Art fairs and parties, by the numbers 

RAW: Natural Born Artists, a Los Angeles-based outfit that throws art parties or fairs across the country, has come under scrutiny of late in the alternative press, including a purple prose-laced cover story in Cincinnati's CityBeat that describes the outfit as a "dubious pay-to-play operation" and a more temperate piece in Madison, Wisc.'s Isthmus that compares the company's business model to a Girl Scout cookie drive.

With the next RAW Indianapolis showcase coming up Wednesday at Old National Centre, I figured it was time to wade into the slough of controversy. And because much of the negative coverage of RAW centers around concerns that the organization isn't truly grassroots or is feigning its community-mindedness, I figured it might be salutary and instructive to take a step back and look at the business models of similar organizations in the city.

I reached out to five organizations, including RAW, to ask about more or less behind-the-scenes facts like exhibitor fees and operating costs. Because RAW invites a wide variety of artists and professionals to its parties, ranging from visual artists to hair and makeup stylists to performance artists, I tried to pick a cross-section of art fairs and parties that serve similar constituencies.

Oranje was included as a multi-disciplinary art party whose laid-back, late-night, fusion-oriented approach resembles RAW. The Broad Ripple Art Fair appears as a representative of a traditional art fair (and also because I wanted to remind readers that it's taking place this weekend). INDIEana Handicraft Exchange made its way here because it's an unconventional art fair, a space for crafters and artisans whose work might not make it past the Broad Ripple Art Fair jury. And because RAW has emphasized fashion design in the past, I included Midwest Fashion Week as an established local showcase for designers, models and other figures connected with the fashion scene.

The results are on the following page (or see the image below), but I'd like to pick out a few key findings.

click to enlarge ArtFair_chart.jpg

a) It's not unusual to charge exhibitor fees to artists and other professionals...

With the caveat that there are plenty of opportunities for local artists to submit work to group shows or vie for a solo show at number of local galleries without cost, we can say the obvious: If you want a booth in a fair or party-type situation, such that you can showcase your work, and only your work, and try to make a concentrated impact, you're probably going to have to pay for it. Of course, artists are welcome to consider whether or not the cost is worth it, given attendance numbers, the makeup of the crowd and other intangibles, but the five organizations considered all charge for square footage at events. Note that RAW does offer artists the "Girl Scout cookie drive" model mentioned by the Isthmus, where exhibitor fees are reduced according to the number of tickets the artist sells to the event.

b) ...though it is unusual to charge musicians or other performers to play.

Here's where RAW departs from the norm, and CityBeat's "pay-for-play" moniker becomes more germane: While up-and-coming bands can expect to be paid very little or absolutely nothing as an opener for a crowded show, they're far less likely to run into situation where they have to pay to get to that stage in the first place. Both Oranje and Broad Ripple Art Fair host several stages of music, and while both organizations certainly charge their artist exhibitors, they either pay their performers or ask them to volunteer their time.

c) RAW is the sole non-local organization on the list.

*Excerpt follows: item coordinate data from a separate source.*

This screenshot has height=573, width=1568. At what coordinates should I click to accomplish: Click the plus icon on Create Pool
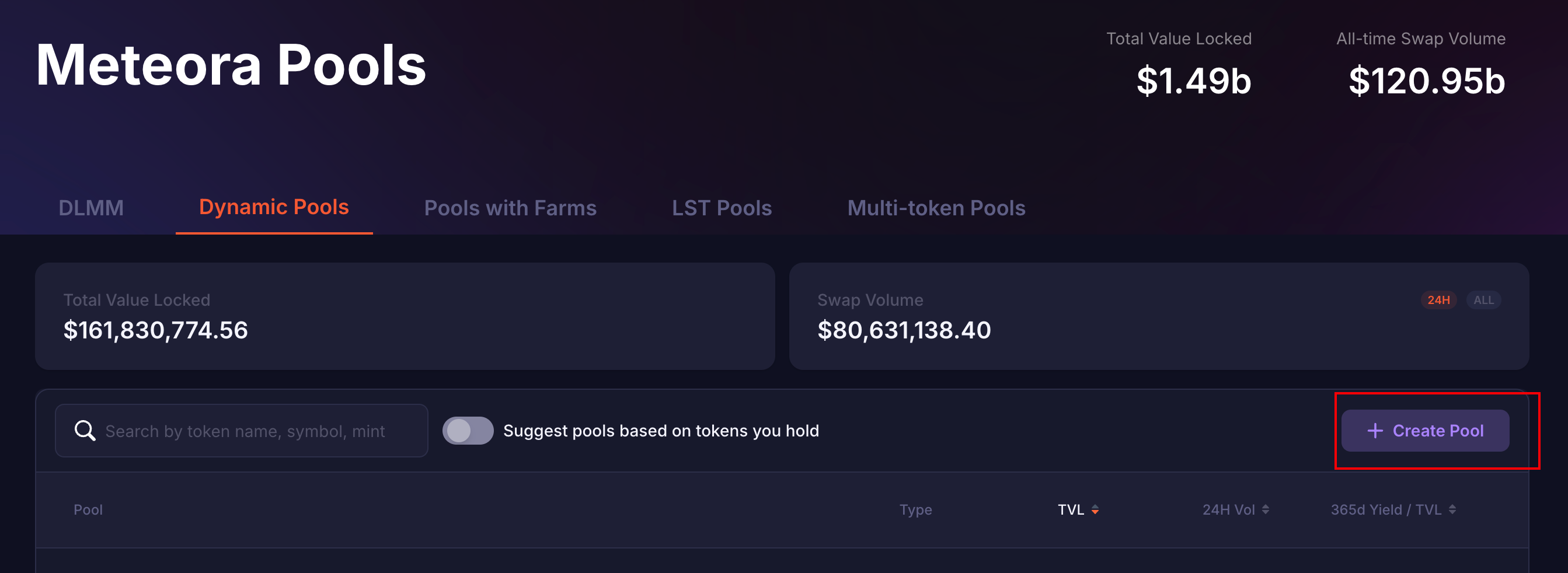pyautogui.click(x=1374, y=431)
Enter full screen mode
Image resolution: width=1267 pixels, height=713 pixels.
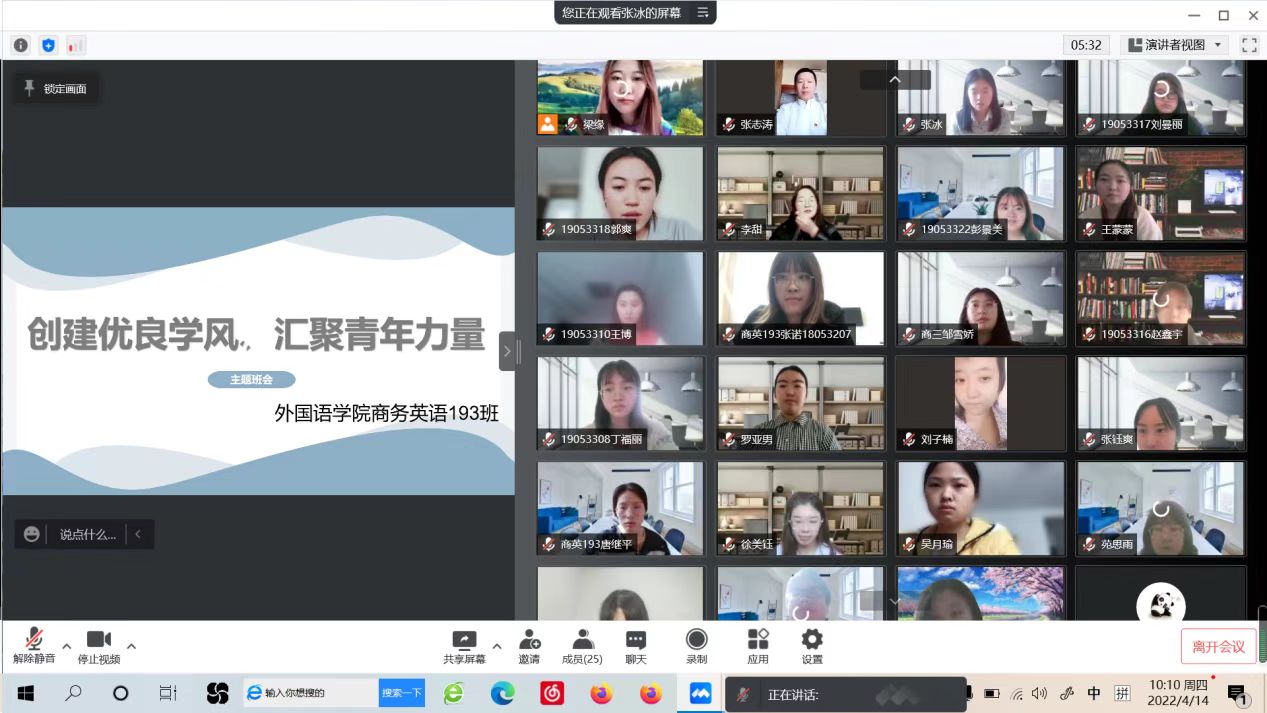(x=1248, y=45)
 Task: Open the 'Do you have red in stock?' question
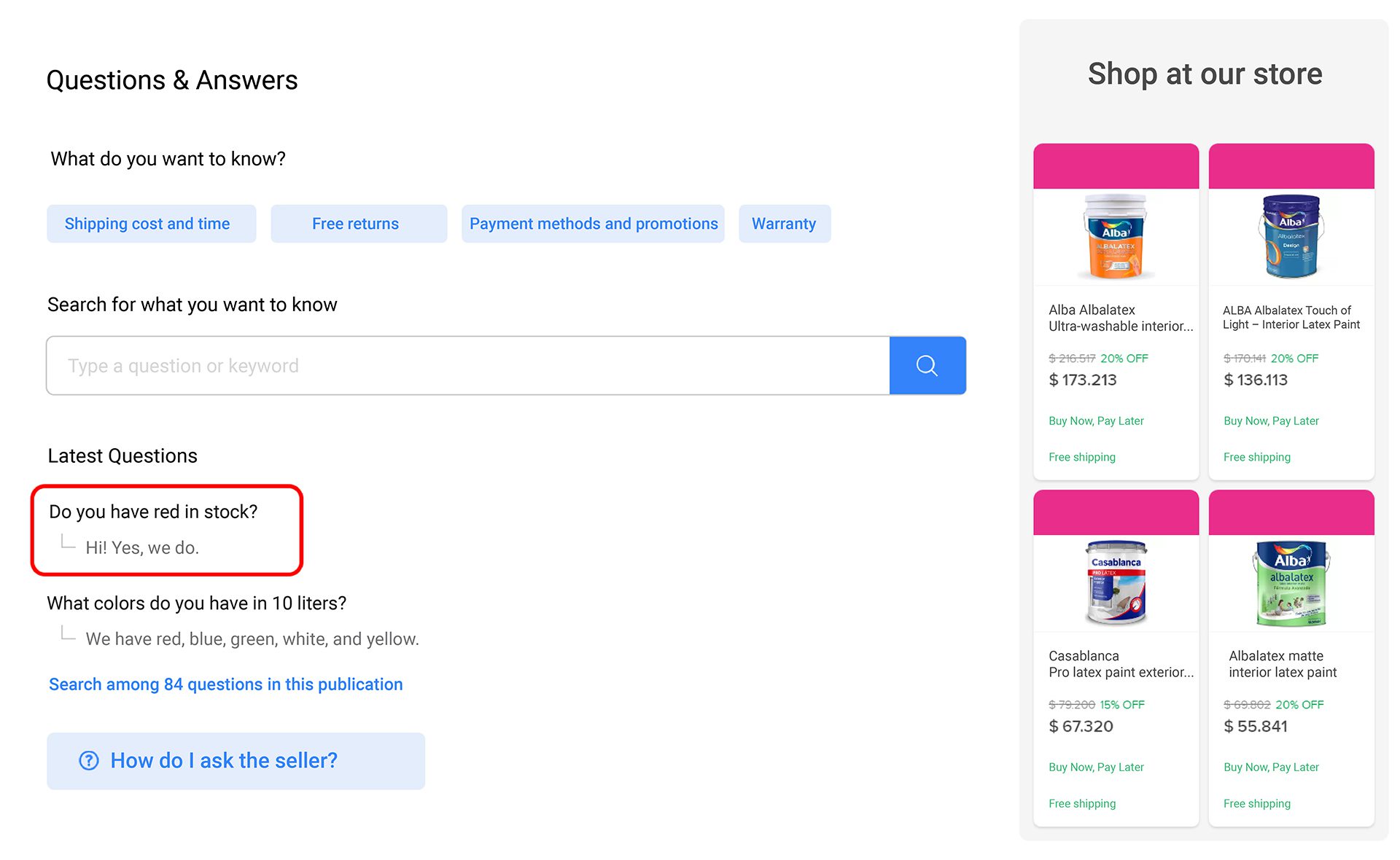[x=153, y=512]
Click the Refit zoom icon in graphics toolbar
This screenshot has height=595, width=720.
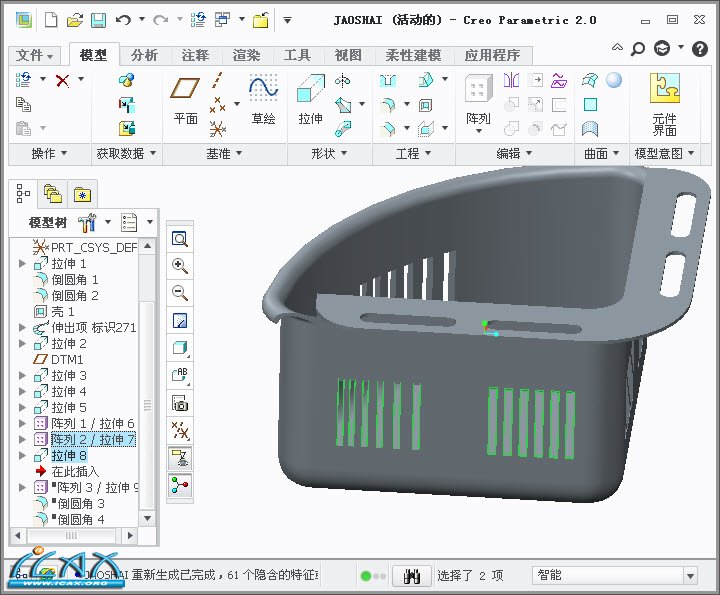click(x=180, y=239)
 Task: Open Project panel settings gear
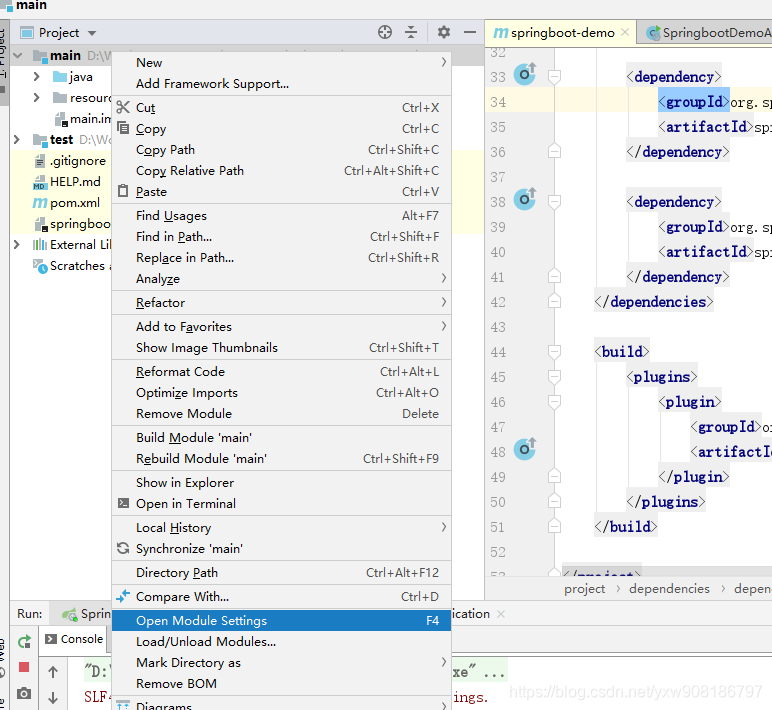[444, 32]
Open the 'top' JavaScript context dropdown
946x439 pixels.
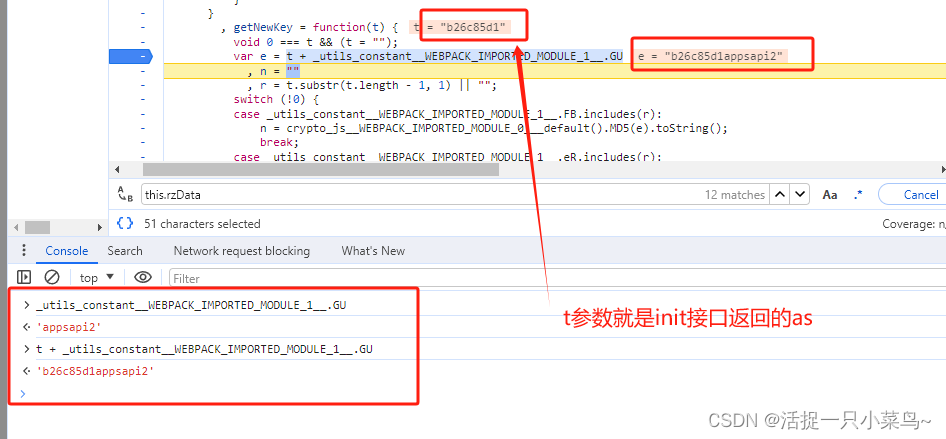(x=96, y=277)
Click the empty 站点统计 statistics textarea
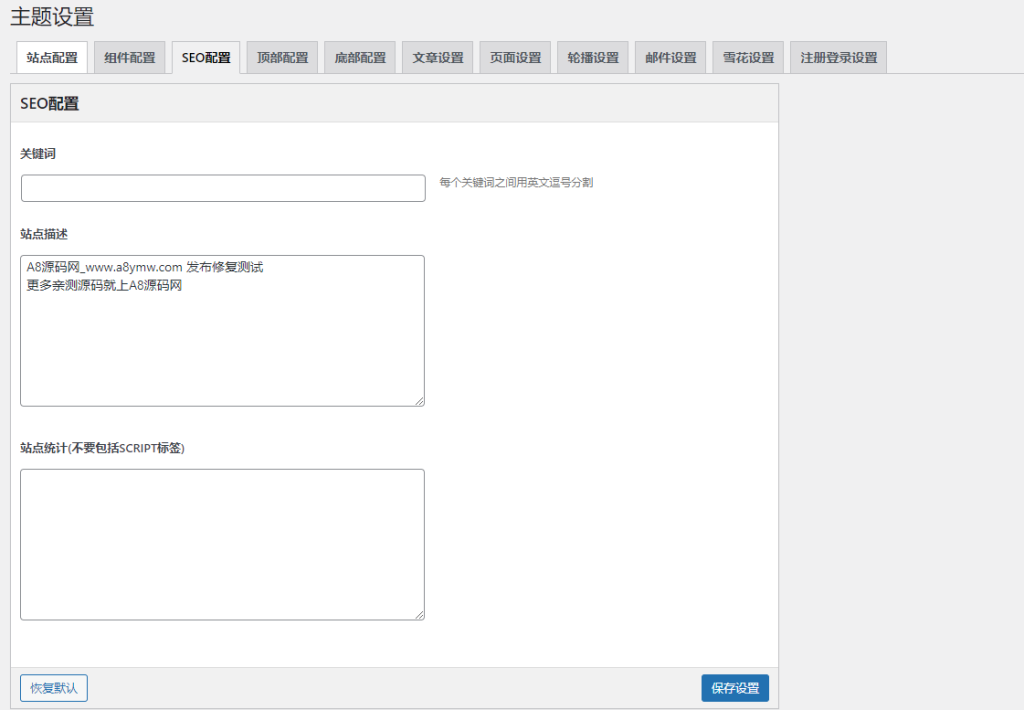Image resolution: width=1024 pixels, height=710 pixels. click(x=222, y=544)
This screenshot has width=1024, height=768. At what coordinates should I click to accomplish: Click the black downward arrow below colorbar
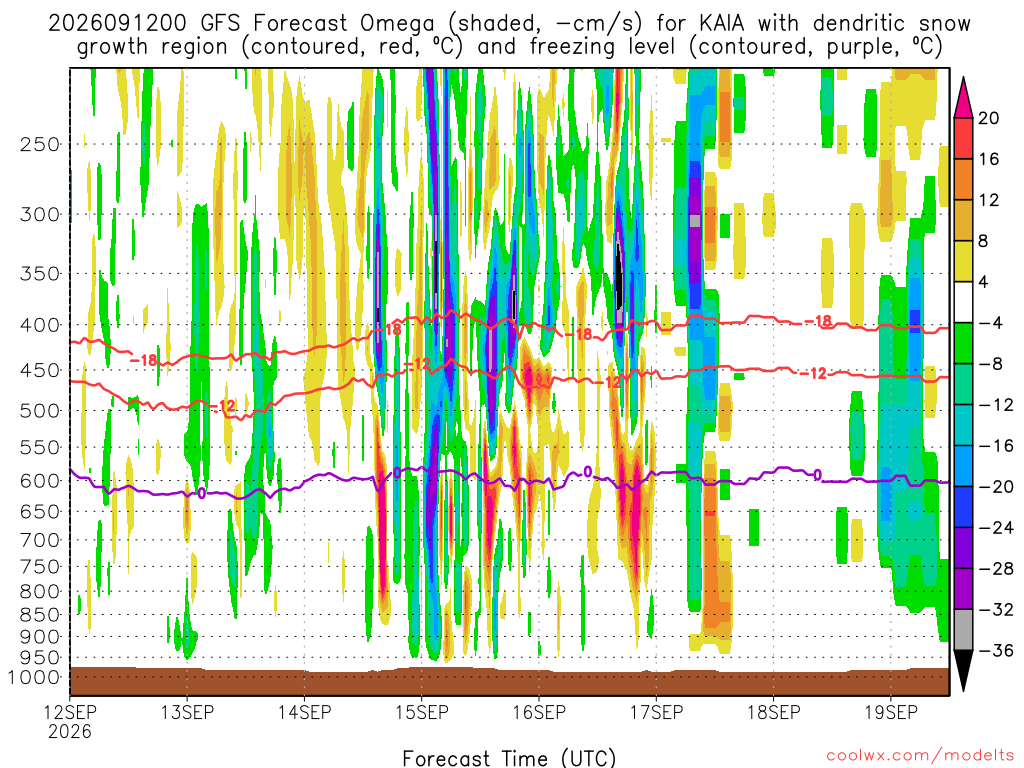pyautogui.click(x=963, y=671)
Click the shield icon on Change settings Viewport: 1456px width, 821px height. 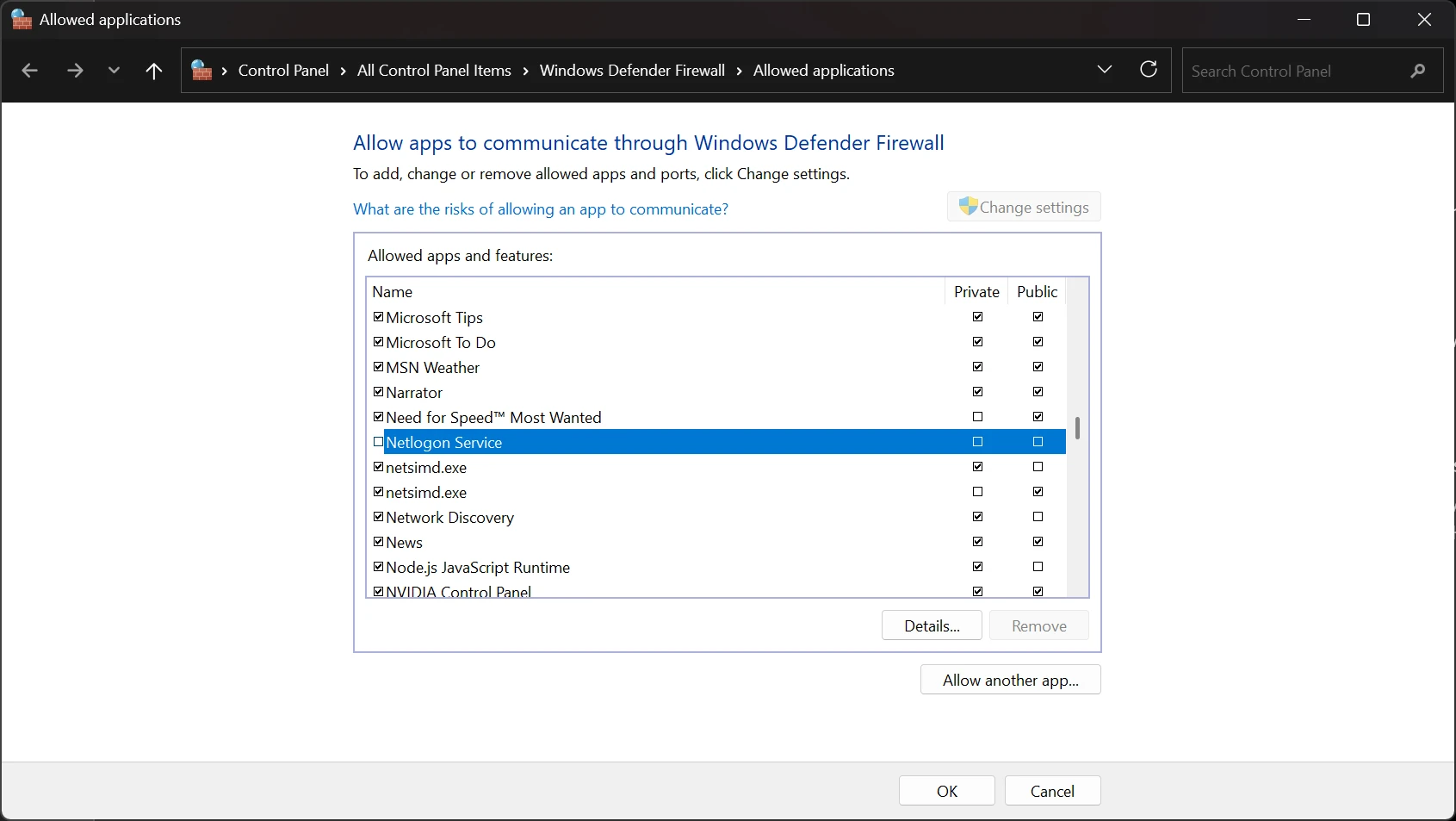(x=968, y=207)
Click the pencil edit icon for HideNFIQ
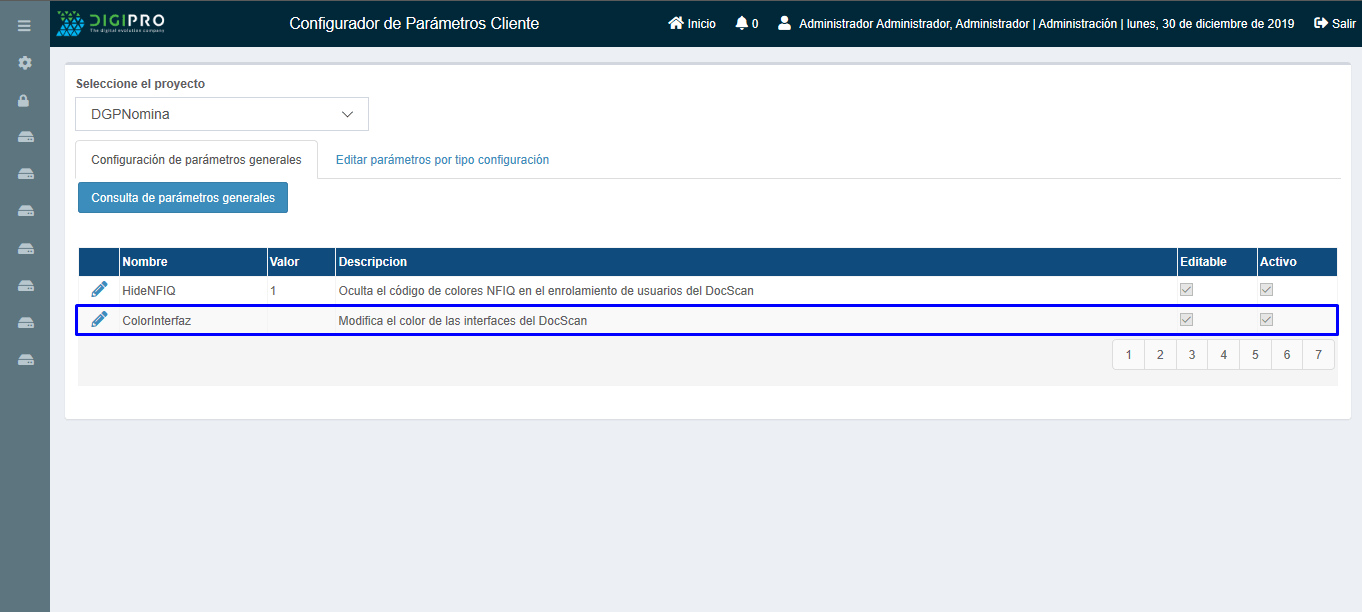The width and height of the screenshot is (1362, 612). [99, 290]
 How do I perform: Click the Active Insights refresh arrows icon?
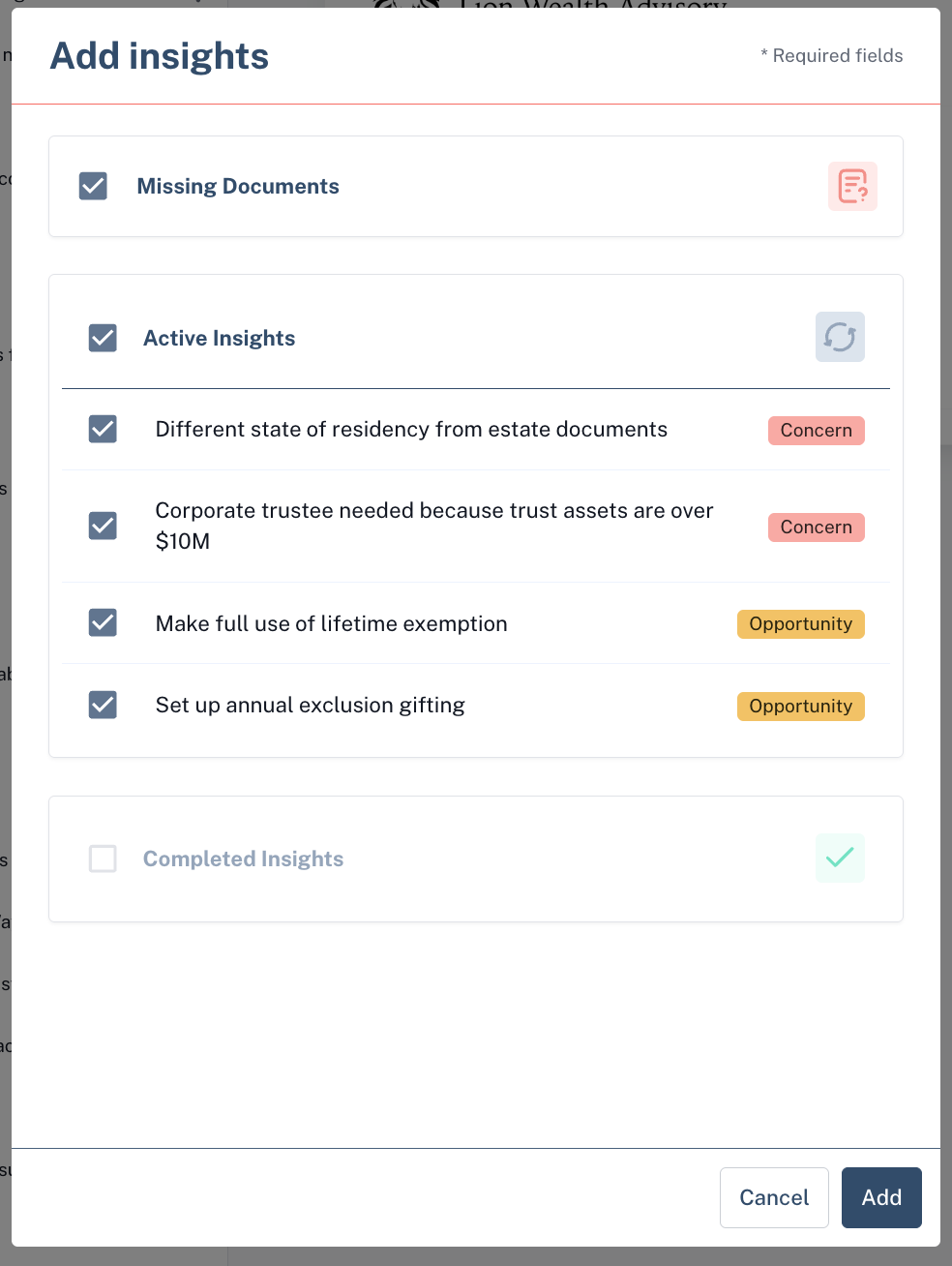coord(840,337)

RAW was incorporated in Los Angeles, but it had a local representative until last year, when RAW Indianapolis founder Amy Ward stepped down (she remains both involved with RAW and very much based in Indianapolis; an earlier version of this article incorrectly reported she had moved). Its current showcase director Dayna Melton - who directs showcases in both Indianapolis and Columbus, Ohio - is based in L.A. Asked how she stays engaged with the city from afar, Melton answered: "We are constantly reading articles, keeping tabs on local shows and press. We also are in town twice per show so I have become friends with our RAW artists and stay connected within their circles." Melton added that Oranje's Ryan Hickey is RAW's resident DJ and Angel Burlesque's Lola LaVacious has become "our official RAW Indianapolis host."

d) Transparency is wanting when it comes to the bottom line and other money questions.

Only Broad Ripple Art Fair fully answered my questions about operating costs and revenue — and as a non-profit, it's required to report those numbers by law. None of the for-profit businesses on the list are obligated to tell me or anyone else anything about their bottom line. But I'd argue it's more difficult to emotionally invest in an organization — particularly ones that have volunteer opportunities and street teams and other "grassroots," community-powered elements — without at least a sense of what they're doing with their money; whether or not exhibitor fees are just high enough to cover costs, if corporate sponsorships are a necessary evil to keep the thing running or pay salaries, if they're doing an above-board, legitimate job of celebrating and advocating on behalf of our creative class. (One note: INDIEana Handicraft Exchange was theoretically willing to share such numbers but weren't able to provide them by deadline because of personal issues.)